[Goal of the exercise] No pictures should appear in the copy. Reproduce exactly the lines from the one containing "This screenshot has" through the end of the material below.

[Exercise inputs]

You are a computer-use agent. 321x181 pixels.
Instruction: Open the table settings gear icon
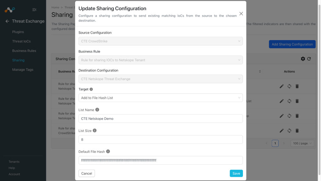click(x=303, y=59)
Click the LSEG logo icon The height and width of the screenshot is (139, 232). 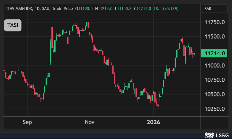(x=209, y=135)
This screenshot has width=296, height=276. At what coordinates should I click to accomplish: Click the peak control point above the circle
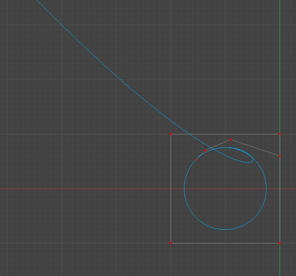pos(231,140)
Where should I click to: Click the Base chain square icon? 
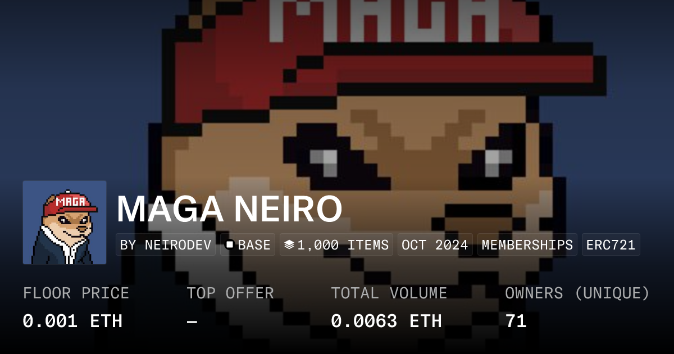[x=229, y=245]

[Solution]
This screenshot has width=296, height=276. At what coordinates should I click to accomplish: Click the peak control point above the circle
pos(231,140)
Where should I click to: Click the Base chain square icon? 
[x=229, y=245]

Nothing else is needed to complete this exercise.